Item coordinate data:
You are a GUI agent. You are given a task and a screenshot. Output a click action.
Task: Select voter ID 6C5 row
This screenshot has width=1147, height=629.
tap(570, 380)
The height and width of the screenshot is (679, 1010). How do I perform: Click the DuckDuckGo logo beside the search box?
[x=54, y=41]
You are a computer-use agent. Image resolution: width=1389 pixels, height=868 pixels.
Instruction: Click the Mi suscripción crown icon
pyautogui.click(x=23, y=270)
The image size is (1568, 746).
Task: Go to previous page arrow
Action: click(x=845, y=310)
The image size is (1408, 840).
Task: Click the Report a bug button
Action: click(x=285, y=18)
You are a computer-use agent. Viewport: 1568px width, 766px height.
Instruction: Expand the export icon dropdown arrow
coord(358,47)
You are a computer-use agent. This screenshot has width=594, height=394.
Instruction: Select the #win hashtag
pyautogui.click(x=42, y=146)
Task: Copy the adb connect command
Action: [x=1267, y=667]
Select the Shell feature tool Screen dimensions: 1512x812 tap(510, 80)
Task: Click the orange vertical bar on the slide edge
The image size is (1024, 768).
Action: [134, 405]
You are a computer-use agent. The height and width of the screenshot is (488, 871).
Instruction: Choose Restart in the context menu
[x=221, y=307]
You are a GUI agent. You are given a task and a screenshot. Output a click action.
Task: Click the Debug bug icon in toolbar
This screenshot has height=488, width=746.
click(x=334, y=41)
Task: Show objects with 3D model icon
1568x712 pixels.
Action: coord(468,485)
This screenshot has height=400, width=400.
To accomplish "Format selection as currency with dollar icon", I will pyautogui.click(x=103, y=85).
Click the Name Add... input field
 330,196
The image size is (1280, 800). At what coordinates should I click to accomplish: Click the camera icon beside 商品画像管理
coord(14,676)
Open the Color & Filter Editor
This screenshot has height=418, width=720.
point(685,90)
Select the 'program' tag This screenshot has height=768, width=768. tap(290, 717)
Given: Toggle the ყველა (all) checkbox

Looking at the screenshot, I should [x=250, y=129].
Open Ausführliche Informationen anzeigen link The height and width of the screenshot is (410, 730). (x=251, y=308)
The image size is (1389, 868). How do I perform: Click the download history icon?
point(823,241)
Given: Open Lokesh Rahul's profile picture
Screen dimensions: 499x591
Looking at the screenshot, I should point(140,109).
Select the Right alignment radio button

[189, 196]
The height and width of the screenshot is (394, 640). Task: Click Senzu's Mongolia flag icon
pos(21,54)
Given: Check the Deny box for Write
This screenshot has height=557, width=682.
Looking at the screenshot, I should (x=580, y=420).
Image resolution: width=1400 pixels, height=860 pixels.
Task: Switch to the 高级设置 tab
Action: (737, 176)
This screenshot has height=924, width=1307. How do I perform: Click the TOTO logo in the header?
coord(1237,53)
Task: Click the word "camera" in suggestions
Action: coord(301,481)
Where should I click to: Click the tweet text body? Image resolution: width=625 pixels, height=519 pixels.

Instruction:
Could you return every one of the lines above, copied word for word with nothing changed?

Complete answer:
You are a GUI agent. You are given a task and a screenshot. Output a click action.
Task: Select voter ID 6C5 row
This screenshot has width=1147, height=629.
tap(570, 380)
The height and width of the screenshot is (679, 1010). How do I perform: Click the DuckDuckGo logo beside the search box?
[x=54, y=41]
You are a computer-use agent. Image resolution: width=1389 pixels, height=868 pixels.
Instruction: Click the Mi suscripción crown icon
pyautogui.click(x=23, y=270)
The image size is (1568, 746).
Task: Go to previous page arrow
Action: click(x=845, y=310)
The image size is (1408, 840).
Task: Click the Report a bug button
Action: click(x=285, y=18)
You are a computer-use agent. Viewport: 1568px width, 766px height.
Instruction: Expand the export icon dropdown arrow
coord(358,47)
You are a computer-use agent. This screenshot has width=594, height=394.
Instruction: Select the #win hashtag
pyautogui.click(x=42, y=146)
Task: Copy the adb connect command
Action: [x=1267, y=667]
Select the Shell feature tool Screen dimensions: 1512x812 tap(510, 80)
Task: Click the orange vertical bar on the slide edge
The image size is (1024, 768).
Action: [134, 405]
You are a computer-use agent. The height and width of the screenshot is (488, 871).
Instruction: Choose Restart in the context menu
[x=221, y=307]
You are a GUI agent. You are given a task and a screenshot. Output a click action.
Task: Click the Debug bug icon in toolbar
This screenshot has height=488, width=746.
click(x=334, y=41)
Task: Show objects with 3D model icon
1568x712 pixels.
Action: coord(468,485)
This screenshot has height=400, width=400.
To accomplish "Format selection as currency with dollar icon", I will pyautogui.click(x=103, y=85).
Click the Name Add... input field
 330,196
The image size is (1280, 800). At what coordinates should I click to accomplish: Click the camera icon beside 商品画像管理
coord(14,676)
Open the Color & Filter Editor
This screenshot has height=418, width=720.
point(685,90)
Select the 'program' tag This screenshot has height=768, width=768. tap(290, 717)
Given: Toggle the ყველა (all) checkbox

Looking at the screenshot, I should [x=250, y=129].
Open Ausführliche Informationen anzeigen link The height and width of the screenshot is (410, 730). (x=251, y=308)
The image size is (1389, 868). How do I perform: Click the download history icon?
point(823,241)
Given: Open Lokesh Rahul's profile picture
Screen dimensions: 499x591
Looking at the screenshot, I should point(140,109).
Select the Right alignment radio button

[189, 196]
The height and width of the screenshot is (394, 640). Task: Click Senzu's Mongolia flag icon
pos(21,54)
Given: Check the Deny box for Write
This screenshot has height=557, width=682.
Looking at the screenshot, I should (x=580, y=420).
Image resolution: width=1400 pixels, height=860 pixels.
Task: Switch to the 高级设置 tab
Action: (737, 176)
This screenshot has height=924, width=1307. How do I perform: Click the TOTO logo in the header?
coord(1237,53)
Task: Click the word "camera" in suggestions
Action: coord(301,481)
Where should I click to: Click the tweet text body? Image resolution: width=625 pixels, height=519 pixels.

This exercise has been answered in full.